BRIEF
Could you please write out the data shown below, exactly and in full?

=-=-=

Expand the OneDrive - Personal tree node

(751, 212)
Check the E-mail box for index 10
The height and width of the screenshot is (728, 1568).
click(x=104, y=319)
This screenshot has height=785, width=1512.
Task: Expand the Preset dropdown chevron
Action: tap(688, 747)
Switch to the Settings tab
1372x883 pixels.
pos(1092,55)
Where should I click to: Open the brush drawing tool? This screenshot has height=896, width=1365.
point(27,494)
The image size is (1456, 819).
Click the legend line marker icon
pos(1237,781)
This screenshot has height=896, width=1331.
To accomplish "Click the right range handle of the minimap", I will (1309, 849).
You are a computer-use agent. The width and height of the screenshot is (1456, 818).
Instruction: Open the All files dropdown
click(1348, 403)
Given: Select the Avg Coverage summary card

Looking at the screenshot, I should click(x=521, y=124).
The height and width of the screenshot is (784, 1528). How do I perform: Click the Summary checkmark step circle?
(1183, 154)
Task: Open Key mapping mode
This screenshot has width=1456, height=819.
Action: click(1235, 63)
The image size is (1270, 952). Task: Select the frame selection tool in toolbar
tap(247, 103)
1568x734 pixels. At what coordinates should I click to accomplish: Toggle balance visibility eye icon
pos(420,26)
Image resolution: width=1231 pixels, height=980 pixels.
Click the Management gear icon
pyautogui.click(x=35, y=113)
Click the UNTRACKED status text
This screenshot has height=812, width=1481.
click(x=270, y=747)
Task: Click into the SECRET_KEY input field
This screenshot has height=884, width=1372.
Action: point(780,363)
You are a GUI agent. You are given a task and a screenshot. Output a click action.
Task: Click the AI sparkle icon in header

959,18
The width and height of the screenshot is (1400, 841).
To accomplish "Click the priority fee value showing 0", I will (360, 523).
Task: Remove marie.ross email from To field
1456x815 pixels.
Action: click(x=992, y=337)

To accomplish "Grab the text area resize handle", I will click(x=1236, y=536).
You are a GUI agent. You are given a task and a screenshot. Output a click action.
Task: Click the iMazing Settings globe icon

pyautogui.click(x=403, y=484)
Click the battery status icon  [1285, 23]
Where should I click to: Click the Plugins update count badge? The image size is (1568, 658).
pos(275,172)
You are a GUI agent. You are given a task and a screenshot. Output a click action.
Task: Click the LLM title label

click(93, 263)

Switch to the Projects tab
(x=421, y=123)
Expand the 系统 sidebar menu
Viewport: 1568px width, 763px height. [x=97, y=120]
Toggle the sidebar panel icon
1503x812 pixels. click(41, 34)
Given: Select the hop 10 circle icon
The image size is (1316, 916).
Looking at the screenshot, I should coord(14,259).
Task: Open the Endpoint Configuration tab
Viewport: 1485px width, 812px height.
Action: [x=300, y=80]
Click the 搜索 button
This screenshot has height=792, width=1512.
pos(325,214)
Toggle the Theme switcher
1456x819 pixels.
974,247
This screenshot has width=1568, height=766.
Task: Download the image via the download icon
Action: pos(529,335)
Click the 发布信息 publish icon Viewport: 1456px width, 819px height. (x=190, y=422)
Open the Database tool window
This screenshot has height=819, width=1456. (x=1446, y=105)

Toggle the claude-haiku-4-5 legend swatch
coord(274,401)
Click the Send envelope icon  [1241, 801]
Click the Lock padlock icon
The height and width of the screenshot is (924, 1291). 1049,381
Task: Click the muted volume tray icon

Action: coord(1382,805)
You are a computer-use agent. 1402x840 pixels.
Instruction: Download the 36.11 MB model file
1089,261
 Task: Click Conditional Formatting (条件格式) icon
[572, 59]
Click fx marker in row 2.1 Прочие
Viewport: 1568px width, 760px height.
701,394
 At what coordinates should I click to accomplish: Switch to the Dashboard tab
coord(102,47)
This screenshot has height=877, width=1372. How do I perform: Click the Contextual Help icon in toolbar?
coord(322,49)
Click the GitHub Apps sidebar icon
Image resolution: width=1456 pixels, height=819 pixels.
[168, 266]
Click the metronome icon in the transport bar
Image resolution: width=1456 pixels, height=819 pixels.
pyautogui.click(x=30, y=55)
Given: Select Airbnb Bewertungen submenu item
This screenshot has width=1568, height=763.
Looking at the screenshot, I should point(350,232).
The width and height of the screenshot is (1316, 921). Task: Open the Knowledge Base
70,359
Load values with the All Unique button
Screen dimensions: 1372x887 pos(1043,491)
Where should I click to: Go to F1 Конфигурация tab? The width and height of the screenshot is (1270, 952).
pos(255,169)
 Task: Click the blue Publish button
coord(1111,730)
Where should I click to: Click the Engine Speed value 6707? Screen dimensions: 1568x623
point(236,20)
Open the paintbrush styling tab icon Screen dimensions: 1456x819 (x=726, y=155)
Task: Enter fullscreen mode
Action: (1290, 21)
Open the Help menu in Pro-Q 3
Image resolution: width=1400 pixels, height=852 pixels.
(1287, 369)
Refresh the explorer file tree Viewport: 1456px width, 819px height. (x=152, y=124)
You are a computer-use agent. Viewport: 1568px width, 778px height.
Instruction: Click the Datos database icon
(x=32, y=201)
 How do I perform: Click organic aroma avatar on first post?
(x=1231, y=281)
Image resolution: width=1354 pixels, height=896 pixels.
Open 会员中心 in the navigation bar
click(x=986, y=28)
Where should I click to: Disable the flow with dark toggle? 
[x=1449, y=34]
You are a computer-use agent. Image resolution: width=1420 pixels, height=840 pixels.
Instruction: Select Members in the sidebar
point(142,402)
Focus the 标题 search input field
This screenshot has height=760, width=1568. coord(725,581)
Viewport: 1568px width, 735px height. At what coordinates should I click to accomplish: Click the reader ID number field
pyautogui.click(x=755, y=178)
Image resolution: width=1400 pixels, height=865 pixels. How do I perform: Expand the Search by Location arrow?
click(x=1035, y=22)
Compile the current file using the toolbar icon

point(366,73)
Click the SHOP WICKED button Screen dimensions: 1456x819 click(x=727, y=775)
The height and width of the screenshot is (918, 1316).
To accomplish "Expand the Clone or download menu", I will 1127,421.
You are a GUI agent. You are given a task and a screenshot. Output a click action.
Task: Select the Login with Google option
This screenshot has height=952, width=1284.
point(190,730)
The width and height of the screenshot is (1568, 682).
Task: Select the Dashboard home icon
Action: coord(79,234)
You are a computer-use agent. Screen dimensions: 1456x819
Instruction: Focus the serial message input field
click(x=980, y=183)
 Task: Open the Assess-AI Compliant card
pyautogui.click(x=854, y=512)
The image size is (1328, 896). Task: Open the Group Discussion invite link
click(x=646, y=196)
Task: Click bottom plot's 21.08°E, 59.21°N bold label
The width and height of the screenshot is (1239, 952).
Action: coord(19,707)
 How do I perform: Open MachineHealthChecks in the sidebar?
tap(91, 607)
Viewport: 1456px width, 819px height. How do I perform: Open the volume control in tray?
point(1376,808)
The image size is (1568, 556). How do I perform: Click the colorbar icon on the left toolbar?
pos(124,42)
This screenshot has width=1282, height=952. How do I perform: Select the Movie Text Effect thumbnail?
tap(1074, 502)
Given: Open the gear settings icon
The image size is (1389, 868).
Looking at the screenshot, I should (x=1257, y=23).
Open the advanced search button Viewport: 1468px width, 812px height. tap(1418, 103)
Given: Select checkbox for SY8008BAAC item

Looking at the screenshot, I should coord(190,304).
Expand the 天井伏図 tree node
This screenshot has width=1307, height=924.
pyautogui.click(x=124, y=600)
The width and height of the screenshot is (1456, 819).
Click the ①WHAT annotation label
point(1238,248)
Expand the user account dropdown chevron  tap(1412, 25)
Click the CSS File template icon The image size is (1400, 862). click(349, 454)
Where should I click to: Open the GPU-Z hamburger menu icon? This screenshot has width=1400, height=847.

=-=-=

ANSWER FOR THE TASK
Expand the OneDrive - Personal tree node

(751, 212)
Check the E-mail box for index 10
The height and width of the screenshot is (728, 1568).
click(x=104, y=319)
This screenshot has height=785, width=1512.
Task: Expand the Preset dropdown chevron
Action: tap(688, 747)
Switch to the Settings tab
1372x883 pixels.
pos(1092,55)
Where should I click to: Open the brush drawing tool? This screenshot has height=896, width=1365.
point(27,494)
The image size is (1456, 819).
Click the legend line marker icon
pos(1237,781)
This screenshot has height=896, width=1331.
To accomplish "Click the right range handle of the minimap", I will (1309, 849).
You are a computer-use agent. The width and height of the screenshot is (1456, 818).
Instruction: Open the All files dropdown
click(1348, 403)
Given: Select the Avg Coverage summary card

Looking at the screenshot, I should click(x=521, y=124).
The height and width of the screenshot is (784, 1528). How do I perform: Click the Summary checkmark step circle?
(1183, 154)
Task: Open Key mapping mode
This screenshot has width=1456, height=819.
Action: click(1235, 63)
The image size is (1270, 952). Task: Select the frame selection tool in toolbar
tap(247, 103)
1568x734 pixels. At what coordinates should I click to accomplish: Toggle balance visibility eye icon
pos(420,26)
Image resolution: width=1231 pixels, height=980 pixels.
Click the Management gear icon
pyautogui.click(x=35, y=113)
Click the UNTRACKED status text
This screenshot has height=812, width=1481.
click(x=270, y=747)
Task: Click into the SECRET_KEY input field
This screenshot has height=884, width=1372.
Action: point(780,363)
You are a GUI agent. You are given a task and a screenshot. Output a click action.
Task: Click the AI sparkle icon in header

959,18
The width and height of the screenshot is (1400, 841).
To accomplish "Click the priority fee value showing 0", I will (360, 523).
Task: Remove marie.ross email from To field
1456x815 pixels.
Action: click(x=992, y=337)

To accomplish "Grab the text area resize handle", I will click(x=1236, y=536).
You are a GUI agent. You are given a task and a screenshot. Output a click action.
Task: Click the iMazing Settings globe icon

pyautogui.click(x=403, y=484)
Click the battery status icon  [1285, 23]
Where should I click to: Click the Plugins update count badge? The image size is (1568, 658).
pos(275,172)
You are a GUI agent. You are given a task and a screenshot. Output a click action.
Task: Click the LLM title label

click(93, 263)

Switch to the Projects tab
(x=421, y=123)
Expand the 系统 sidebar menu
Viewport: 1568px width, 763px height. [x=97, y=120]
Toggle the sidebar panel icon
1503x812 pixels. click(41, 34)
Given: Select the hop 10 circle icon
The image size is (1316, 916).
Looking at the screenshot, I should coord(14,259).
Task: Open the Endpoint Configuration tab
Viewport: 1485px width, 812px height.
Action: [x=300, y=80]
Click the 搜索 button
This screenshot has height=792, width=1512.
pos(325,214)
Toggle the Theme switcher
1456x819 pixels.
974,247
This screenshot has width=1568, height=766.
Task: Download the image via the download icon
Action: pos(529,335)
Click the 发布信息 publish icon Viewport: 1456px width, 819px height. (x=190, y=422)
Open the Database tool window
This screenshot has height=819, width=1456. (x=1446, y=105)

Toggle the claude-haiku-4-5 legend swatch
coord(274,401)
Click the Send envelope icon  [1241, 801]
Click the Lock padlock icon
The height and width of the screenshot is (924, 1291). 1049,381
Task: Click the muted volume tray icon

Action: coord(1382,805)
You are a computer-use agent. 1402x840 pixels.
Instruction: Download the 36.11 MB model file
1089,261
 Task: Click Conditional Formatting (条件格式) icon
[572, 59]
Click fx marker in row 2.1 Прочие
Viewport: 1568px width, 760px height.
701,394
 At what coordinates should I click to accomplish: Switch to the Dashboard tab
coord(102,47)
This screenshot has height=877, width=1372. How do I perform: Click the Contextual Help icon in toolbar?
coord(322,49)
Click the GitHub Apps sidebar icon
Image resolution: width=1456 pixels, height=819 pixels.
[168, 266]
Click the metronome icon in the transport bar
Image resolution: width=1456 pixels, height=819 pixels.
pyautogui.click(x=30, y=55)
Given: Select Airbnb Bewertungen submenu item
This screenshot has width=1568, height=763.
Looking at the screenshot, I should point(350,232).
The width and height of the screenshot is (1316, 921). Task: Open the Knowledge Base
70,359
Load values with the All Unique button
Screen dimensions: 1372x887 pos(1043,491)
Where should I click to: Go to F1 Конфигурация tab? The width and height of the screenshot is (1270, 952).
pos(255,169)
 Task: Click the blue Publish button
coord(1111,730)
Where should I click to: Click the Engine Speed value 6707? Screen dimensions: 1568x623
point(236,20)
Open the paintbrush styling tab icon Screen dimensions: 1456x819 (x=726, y=155)
Task: Enter fullscreen mode
Action: (1290, 21)
Open the Help menu in Pro-Q 3
Image resolution: width=1400 pixels, height=852 pixels.
(1287, 369)
Refresh the explorer file tree Viewport: 1456px width, 819px height. (x=152, y=124)
You are a computer-use agent. Viewport: 1568px width, 778px height.
Instruction: Click the Datos database icon
(x=32, y=201)
 How do I perform: Click organic aroma avatar on first post?
(x=1231, y=281)
Image resolution: width=1354 pixels, height=896 pixels.
Open 会员中心 in the navigation bar
click(x=986, y=28)
Where should I click to: Disable the flow with dark toggle? 
[x=1449, y=34]
You are a computer-use agent. Image resolution: width=1420 pixels, height=840 pixels.
Instruction: Select Members in the sidebar
point(142,402)
Focus the 标题 search input field
This screenshot has height=760, width=1568. coord(725,581)
Viewport: 1568px width, 735px height. At what coordinates should I click to accomplish: Click the reader ID number field
pyautogui.click(x=755, y=178)
Image resolution: width=1400 pixels, height=865 pixels. How do I perform: Expand the Search by Location arrow?
click(x=1035, y=22)
Compile the current file using the toolbar icon

point(366,73)
Click the SHOP WICKED button Screen dimensions: 1456x819 click(x=727, y=775)
The height and width of the screenshot is (918, 1316).
To accomplish "Expand the Clone or download menu", I will 1127,421.
You are a GUI agent. You are given a task and a screenshot. Output a click action.
Task: Select the Login with Google option
This screenshot has height=952, width=1284.
point(190,730)
The width and height of the screenshot is (1568, 682).
Task: Select the Dashboard home icon
Action: coord(79,234)
You are a computer-use agent. Screen dimensions: 1456x819
Instruction: Focus the serial message input field
click(x=980, y=183)
 Task: Open the Assess-AI Compliant card
pyautogui.click(x=854, y=512)
The image size is (1328, 896). Task: Open the Group Discussion invite link
click(x=646, y=196)
Task: Click bottom plot's 21.08°E, 59.21°N bold label
The width and height of the screenshot is (1239, 952).
Action: coord(19,707)
 How do I perform: Open MachineHealthChecks in the sidebar?
tap(91, 607)
Viewport: 1456px width, 819px height. How do I perform: Open the volume control in tray?
point(1376,808)
The image size is (1568, 556). How do I perform: Click the colorbar icon on the left toolbar?
pos(124,42)
This screenshot has width=1282, height=952. How do I perform: Select the Movie Text Effect thumbnail?
tap(1074, 502)
Given: Open the gear settings icon
The image size is (1389, 868).
Looking at the screenshot, I should (x=1257, y=23).
Open the advanced search button Viewport: 1468px width, 812px height. tap(1418, 103)
Given: Select checkbox for SY8008BAAC item

Looking at the screenshot, I should coord(190,304).
Expand the 天井伏図 tree node
This screenshot has width=1307, height=924.
pyautogui.click(x=124, y=600)
The width and height of the screenshot is (1456, 819).
Click the ①WHAT annotation label
point(1238,248)
Expand the user account dropdown chevron  tap(1412, 25)
Click the CSS File template icon The image size is (1400, 862). click(349, 454)
Where should I click to: Open the GPU-Z hamburger menu icon? This screenshot has width=1400, height=847.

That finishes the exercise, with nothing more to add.